Het rapport van BGC bevat onjuistheden ten aanzien van de beschrijving van de bereikbaarheid, zowel in de huidige als de toekomstige situatie. Zo wordt gesteld dat in de huidige situatie het autoverkeer vanaf 't Zand via de Grote Spui en het Smallepad de Stadsring kan bereiken en dat bij de voorgestelde circulatie (D-variant) de bereikbaarheid via ’t Zand en de Nieuweweg, voor het inkomend verkeer vanuit het westen, ongewijzigd blijft. Dat klopt dus niet en het rapport van BGC is daarmee gebaseerd op onjuiste aannames.

In het rapport van BGC wordt de bereikbaarheid beschouwd als het met de auto voor de deur kunnen bereiken van bedrijven. De werkelijkheid is, dat, bijvoorbeeld in de Bloemendalsestraat tussen de Teut en de Scheltussingel, zowel in de huidige als de toekomstige situatie dit niet aan de orde is, omdat er niet voor de deur geparkeerd kan worden en men hooguit gebruik kan maken van enkele spaarzame parkeergelegenheden of gebruik moet maken van de parkeergarages. Het begrip bereikbaarheid wordt hiermee door BGC niet correct gehanteerd.

 

De schatting van het mogelijke tijdelijke en blijvende omzetverlies van bedrijven is in het rapport van BGC weinig concreet en wordt soms met meer of minder slagen om de arm geïnterpreteerd. Zo wordt gesteld dat de ervaring van bereikbaarheid door consumenten in hoge mate subjectief is, maar ook dat bereikbaarheid in het bijzonder een van de factoren is die het functioneren van commerciële voorzieningen bepaalt. Ook worden vage marges ("kunnen leiden tot enige") aangegeven tussen de tijdelijke en na verloop van tijd te verwachten omzetverschuiving. Ons standpunt is dat het rapport te vaag is om daaraan conclusies te kunnen verbinden.

 

Het weren van het sluipverkeer betekent dat de verkeersleefbaarheid in al zijn vormen van het gebied sterk verbetert.
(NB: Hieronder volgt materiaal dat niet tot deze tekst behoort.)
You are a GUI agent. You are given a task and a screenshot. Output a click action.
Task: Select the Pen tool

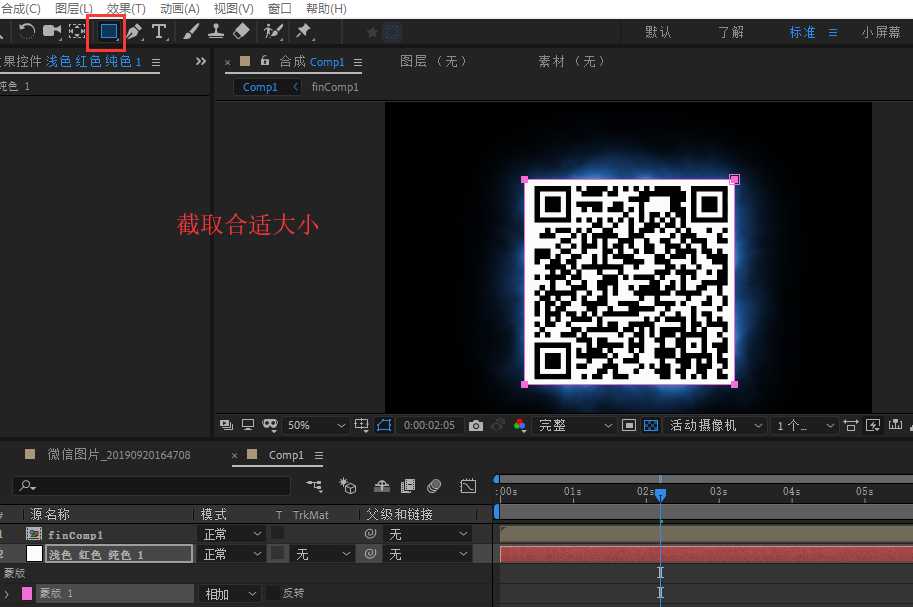pos(134,32)
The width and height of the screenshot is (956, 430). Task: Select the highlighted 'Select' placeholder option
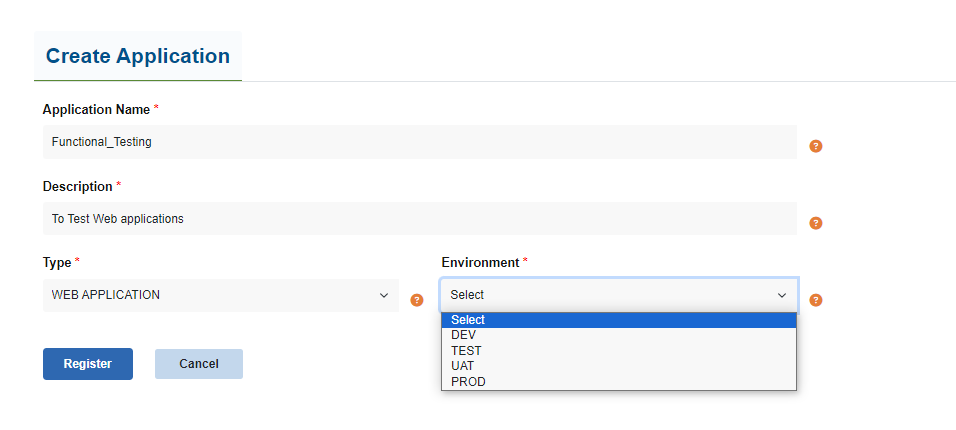[x=468, y=320]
Wij verwachten dat hier een gunstig effect van uitgaat naar voetgangers en fietsers om het gebied te bezoeken. En als dat zo is, dan gaat daar zeker een stimulans voor de omzet vanuit. Sluipverkeer levert geen bijdrage aan de omzet. Ook levert dat geen extra klandizie op omdat ze tijdens het sluipen door hun kleine gezichtshoek nauwelijks de niet-verkeersomgeving waarnemen. Voetgangers en fietsers nemen daarentegen die wel waar en worden niet gehinderd door parkeerproblemen. BGC besteedt hier geen aandacht aan.

 

3. Inspraak

De werkgroep verkeer binnenstad heeft in juni 2006 een advies uitgebracht. In het advies, dat onder dezelfde titel onderdeel uitmaakt van het B en W- voorstel en de raadsinformatiebrief, zijn buiten medeweten van de werkgroep aanvullingen toegevoegd, zoals samenvattingen van het economisch onderzoek, het trillingsonderzoek en het juridisch advies taxi's Langestraat. Vervolgens zijn er conclusies aan verbonden die het standpunt van de werkgroep overrulen. Ten onrechte wordt hiermee de indruk gewekt dot de leden van de werkgroep deze aanvullingen en met name de conclusies onderschrijven. De SGLA is van mening dat hiermee aan de inspraak geen recht is gedaan.

 

In de Ronde van 27 maart jl. is aangegeven dat het gaat om een voorlopig standpunt van het College van B&W en dat het voorstel voor inspraak zal worden neergelegd. Hieraan is echter (nog) geen duidelijke publiciteit gegeven. In de stadsberichten van februari is uitsluitend een inloopavond gemeld en wordt niet duidelijk gemaakt dat er officiële inspraak mogelijk is. We vinden dit onjuist. We verzoeken onze reactie van commentaar te voorzien en te bespreken in de Werkgroep Binnenstad.